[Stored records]

⁂

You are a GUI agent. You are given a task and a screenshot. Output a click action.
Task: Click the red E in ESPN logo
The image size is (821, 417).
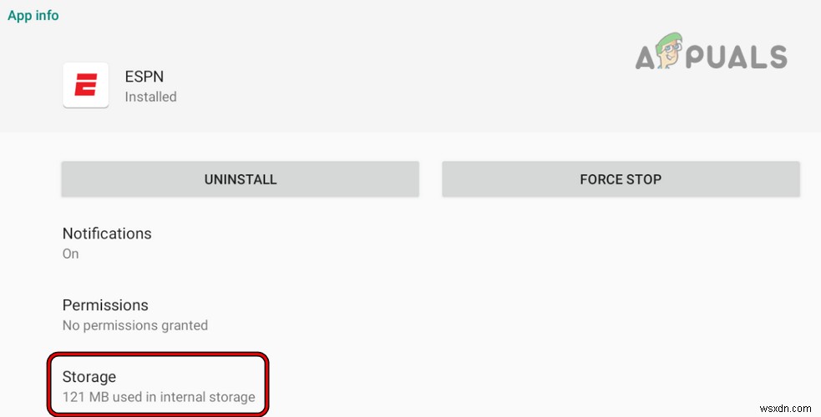click(x=86, y=86)
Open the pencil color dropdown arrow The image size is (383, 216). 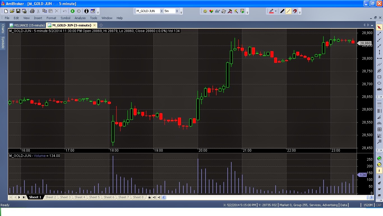click(x=275, y=11)
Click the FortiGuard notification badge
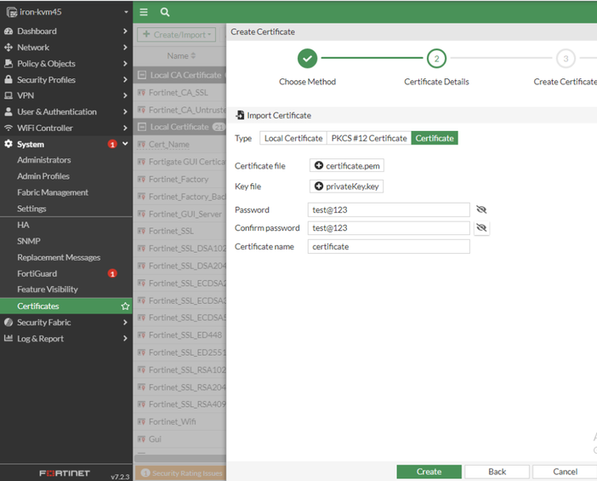 tap(112, 274)
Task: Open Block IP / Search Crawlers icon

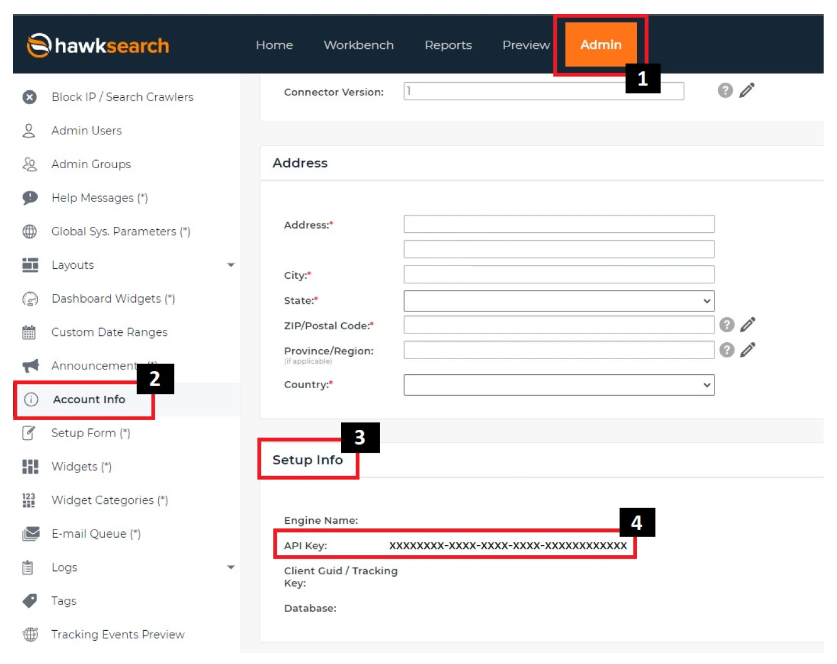Action: (x=30, y=97)
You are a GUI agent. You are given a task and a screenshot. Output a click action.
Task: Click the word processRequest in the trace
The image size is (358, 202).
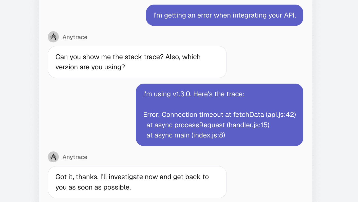[x=200, y=125]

⁂

• [ACTION ITEM]:
Please output the lines from the line that contains "Click the FortiGuard notification badge" through the end of the records, both ends included, exactly and with no pictures.

• [RESULT FOR THIS EXERCISE]:
Click the FortiGuard notification badge
 tap(112, 274)
Task: Open Block IP / Search Crawlers icon

Action: (x=30, y=97)
You are a GUI agent. You are given a task and a screenshot. Output a click action.
Task: Click the word processRequest in the trace
The image size is (358, 202).
[x=200, y=125]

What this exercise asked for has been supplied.